Your answer must restate the listing below word for word and contain no images.

···

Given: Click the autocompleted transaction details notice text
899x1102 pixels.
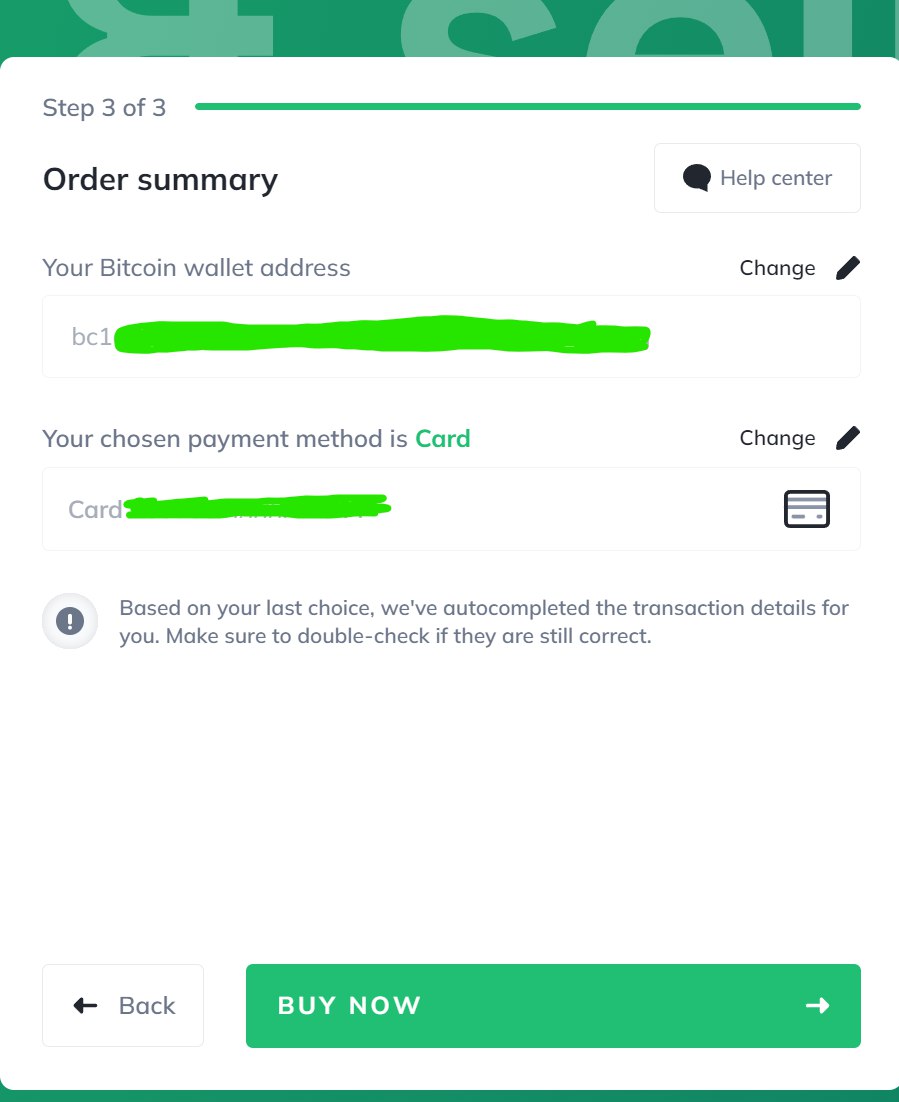Looking at the screenshot, I should 484,622.
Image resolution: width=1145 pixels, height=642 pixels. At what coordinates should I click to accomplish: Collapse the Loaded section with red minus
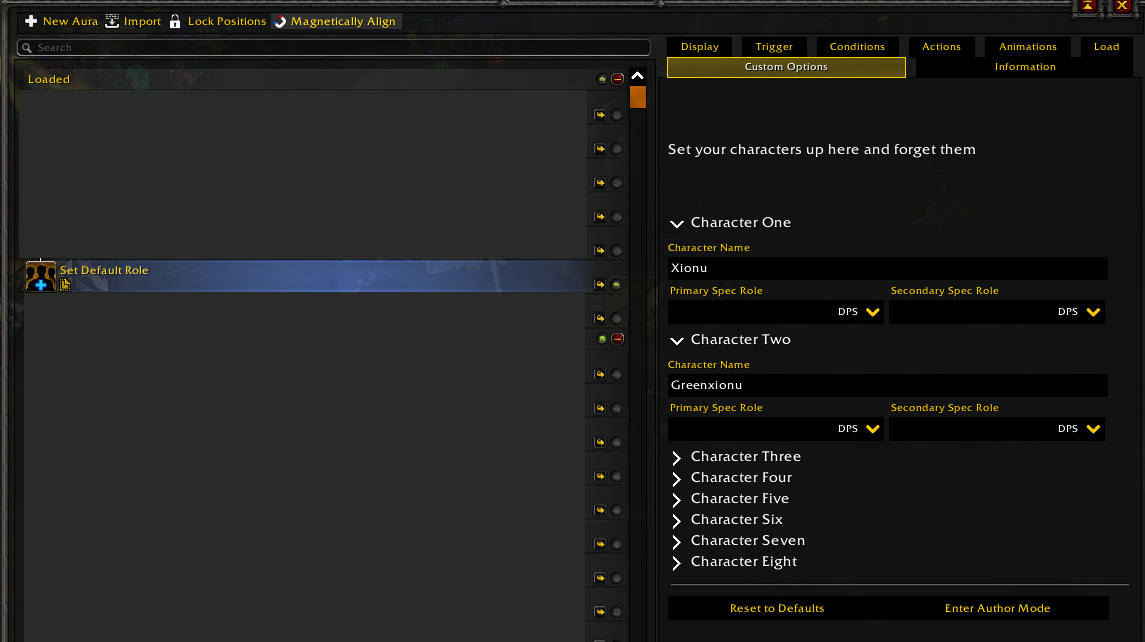[x=618, y=79]
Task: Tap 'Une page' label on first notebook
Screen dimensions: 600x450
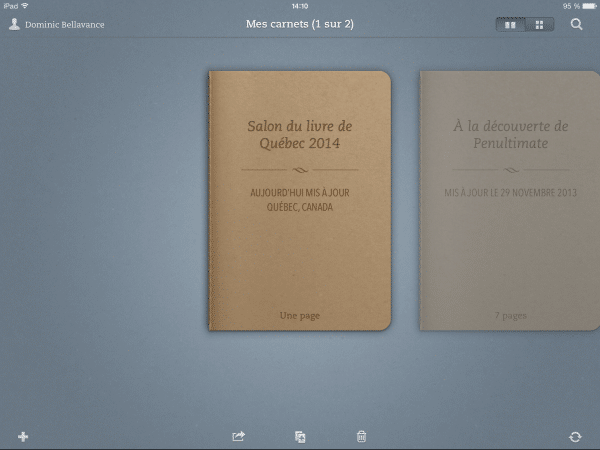Action: [300, 316]
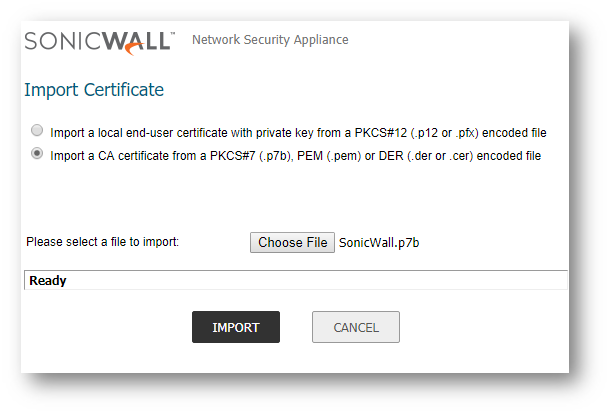Select the PKCS#12 local end-user certificate radio button
Image resolution: width=611 pixels, height=415 pixels.
point(37,130)
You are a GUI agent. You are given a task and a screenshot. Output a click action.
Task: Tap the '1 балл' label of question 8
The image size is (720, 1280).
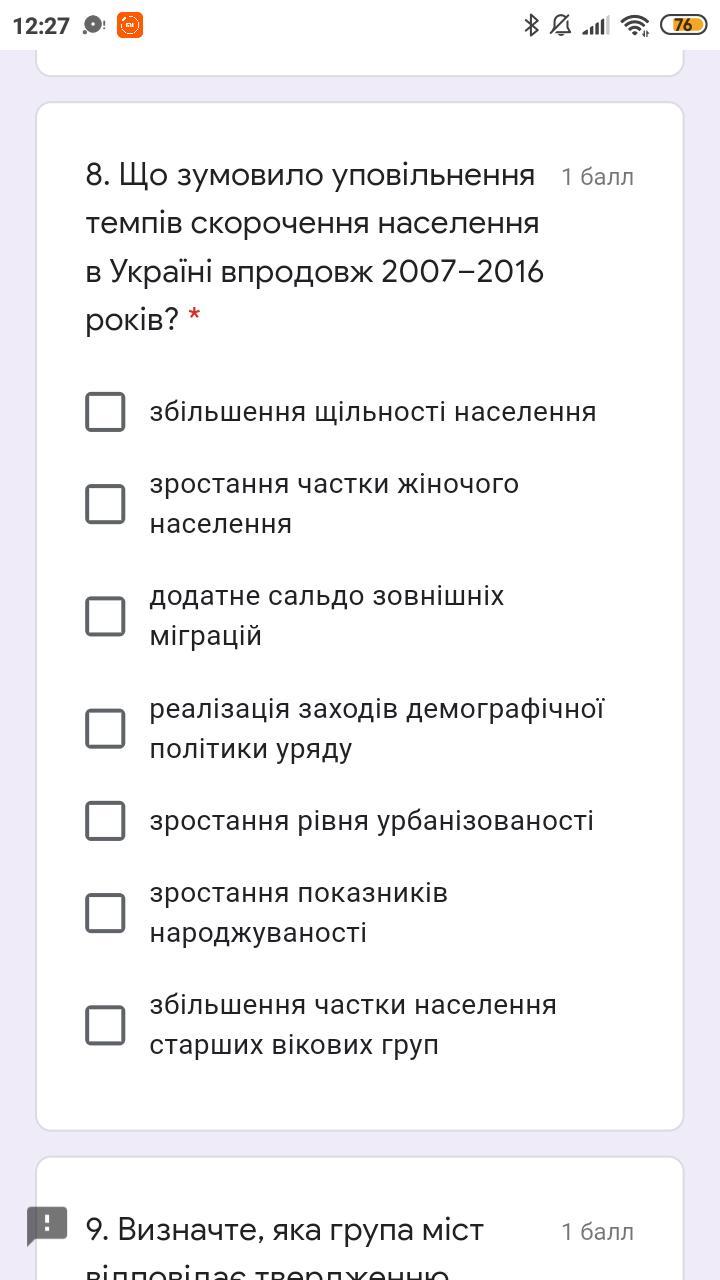[597, 177]
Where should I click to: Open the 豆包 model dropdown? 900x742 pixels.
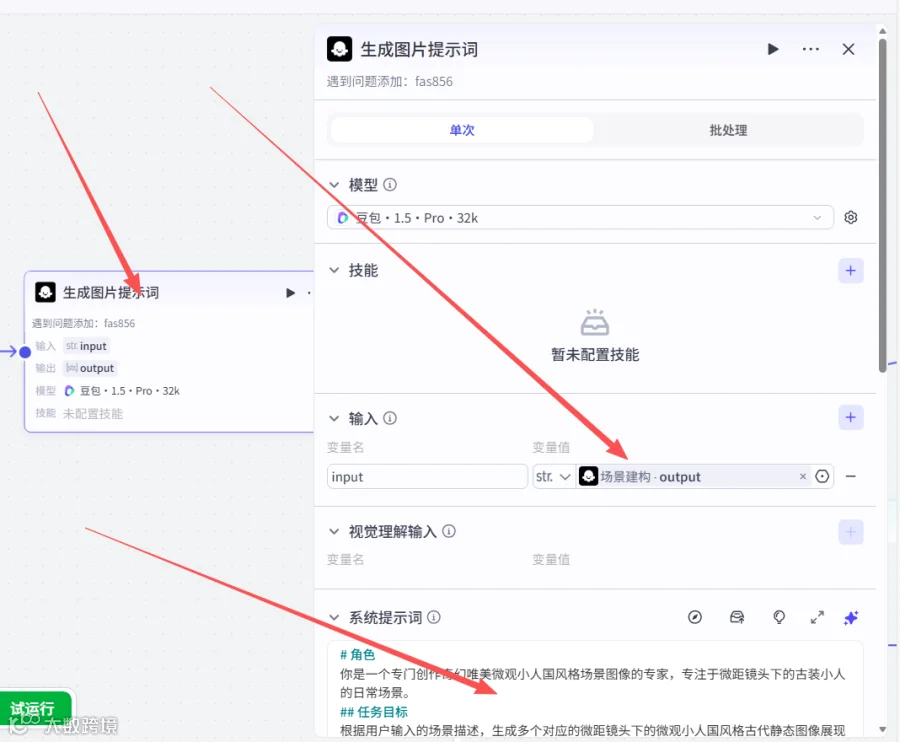pyautogui.click(x=580, y=217)
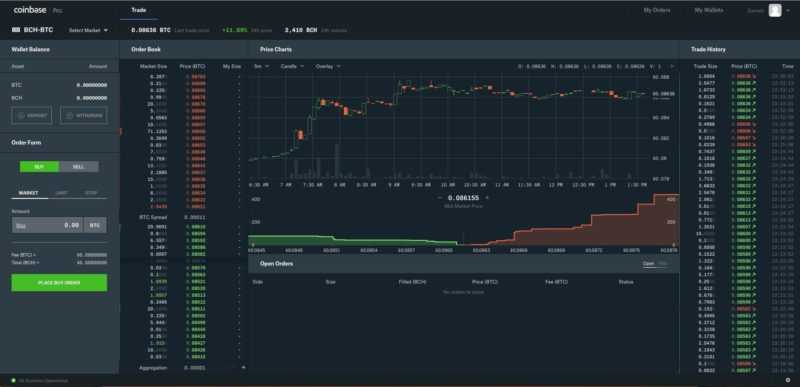
Task: Click the BCH-BTC market pair icon
Action: tap(16, 30)
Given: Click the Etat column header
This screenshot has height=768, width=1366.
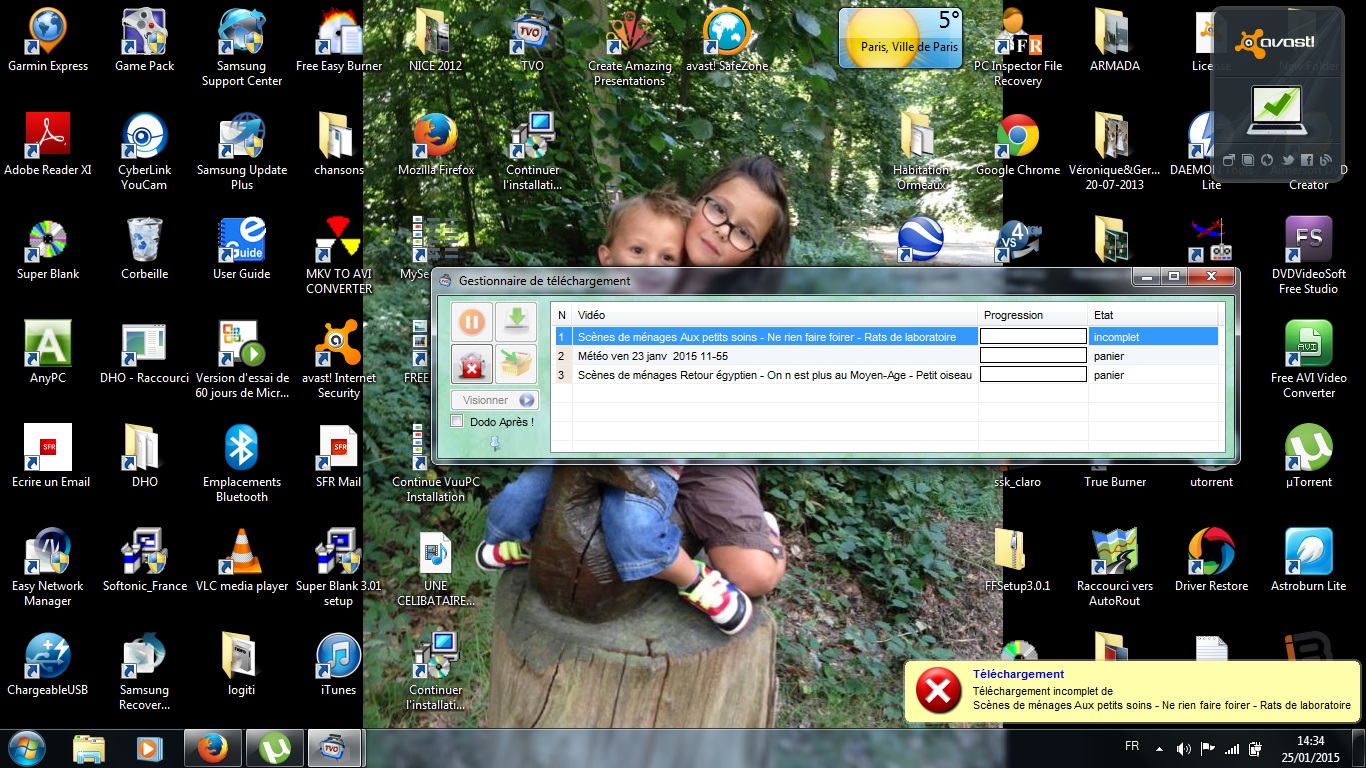Looking at the screenshot, I should point(1152,315).
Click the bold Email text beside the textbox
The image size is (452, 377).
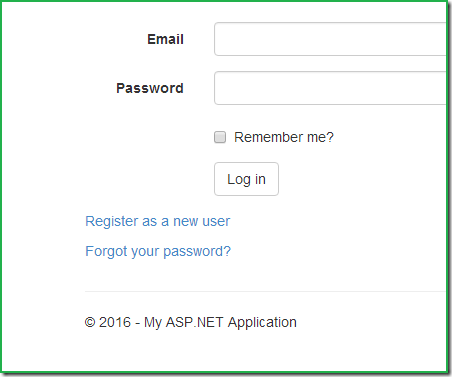click(165, 39)
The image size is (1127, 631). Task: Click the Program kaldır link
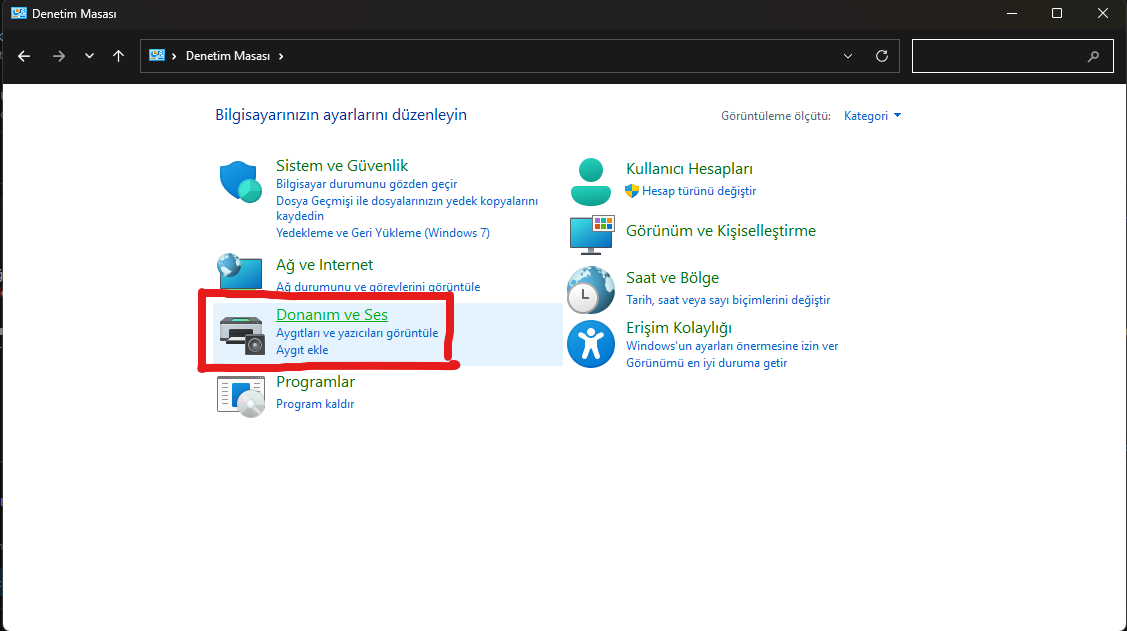tap(315, 404)
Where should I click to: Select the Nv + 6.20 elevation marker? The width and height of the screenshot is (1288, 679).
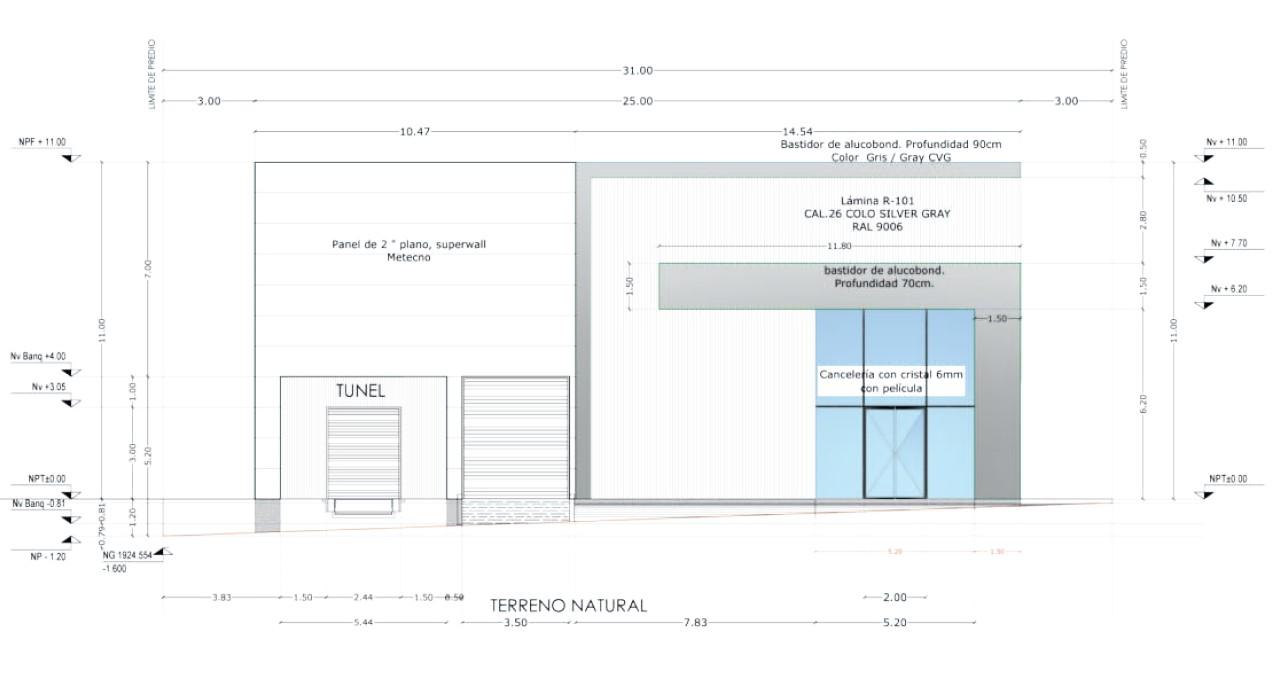[x=1204, y=304]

···

* **TASK SOLUTION**
Given: Click the autocompleted transaction details notice text
899x1102 pixels.
Looking at the screenshot, I should 484,622.
Image resolution: width=1145 pixels, height=642 pixels. At what coordinates should I click to accomplish: Collapse the Loaded section with red minus
[x=618, y=79]
Task: Tap 'Une page' label on first notebook
Screen dimensions: 600x450
Action: [300, 316]
Select the PKCS#12 local end-user certificate radio button
Image resolution: width=611 pixels, height=415 pixels.
point(37,130)
You are a GUI agent. You are given a task and a screenshot. Output a click action.
Task: Tap the '1 балл' label of question 8
The image size is (720, 1280).
[597, 177]
Where should I click to: Open the 豆包 model dropdown? 900x742 pixels.
pyautogui.click(x=580, y=217)
Task: Click the BCH-BTC market pair icon
Action: tap(16, 30)
Given: Click the Etat column header
This screenshot has height=768, width=1366.
Looking at the screenshot, I should point(1152,315).
Click the bold Email text beside the textbox
The image size is (452, 377).
click(165, 39)
The image size is (1127, 631). Task: Click the Program kaldır link
tap(315, 404)
Where should I click to: Select the Nv + 6.20 elevation marker? The width and height of the screenshot is (1288, 679).
[x=1204, y=304]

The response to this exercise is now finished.